- INSTRUCTIONS FOR THE TASK -
Print them exactly: the lines from the beginning of the entries below through the line that contains "The width and height of the screenshot is (1125, 712).", and only those, with the pictures left out.
(Beginning of DATA UNDER STUDY)
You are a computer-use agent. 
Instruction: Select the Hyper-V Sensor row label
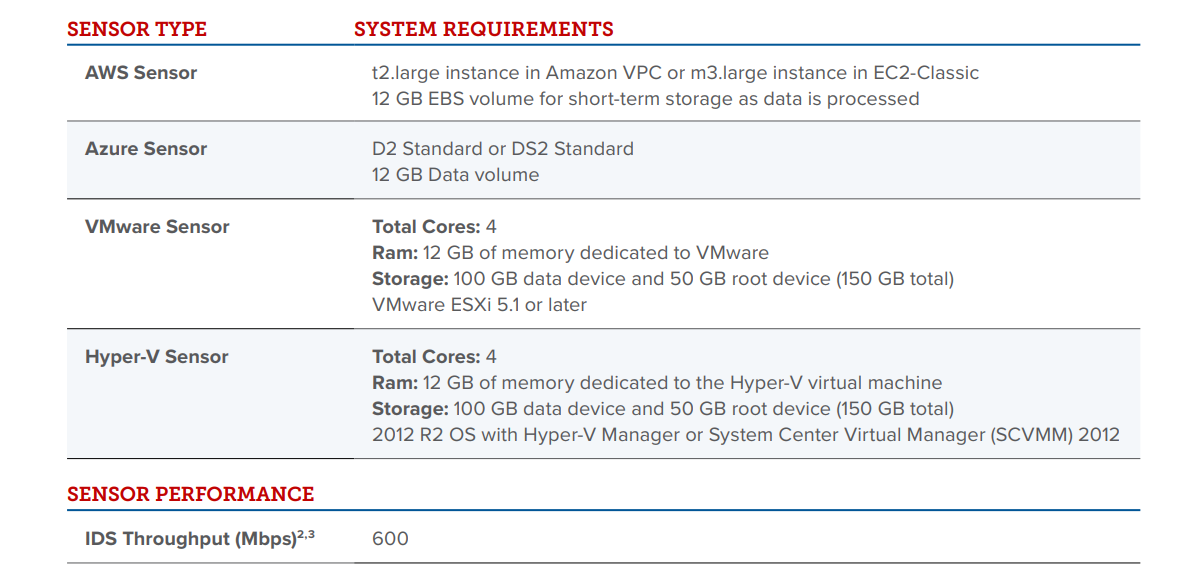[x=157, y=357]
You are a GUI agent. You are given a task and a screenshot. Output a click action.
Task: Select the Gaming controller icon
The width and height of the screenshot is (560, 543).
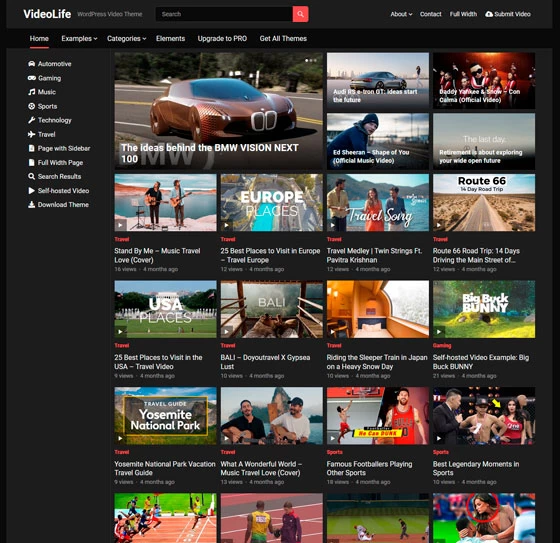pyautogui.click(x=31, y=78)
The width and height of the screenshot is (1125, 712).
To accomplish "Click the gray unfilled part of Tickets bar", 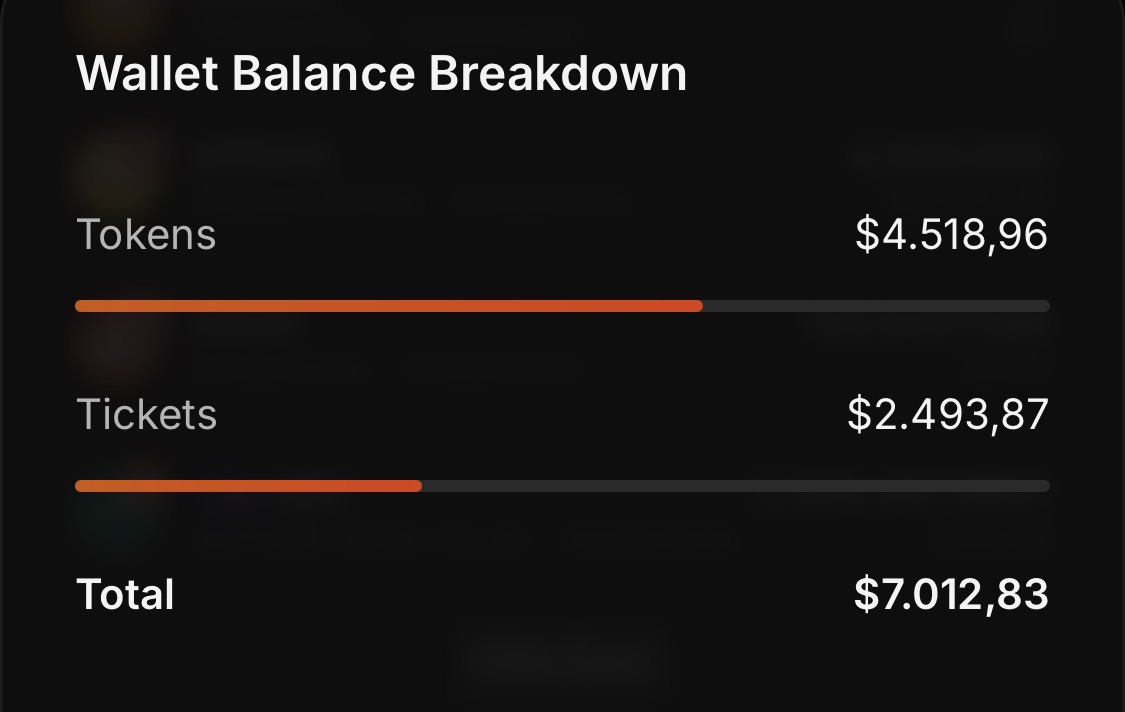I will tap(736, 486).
(End of DATA UNDER STUDY)
- EXERCISE RESPONSE -
You are a computer-use agent. 
Instruction: Select the Hyper-V Sensor row label
[x=157, y=357]
You are a GUI agent. You are given a task and a screenshot. Output a click action.
Task: Select the Gaming controller icon
The width and height of the screenshot is (560, 543).
pyautogui.click(x=31, y=78)
The width and height of the screenshot is (1125, 712).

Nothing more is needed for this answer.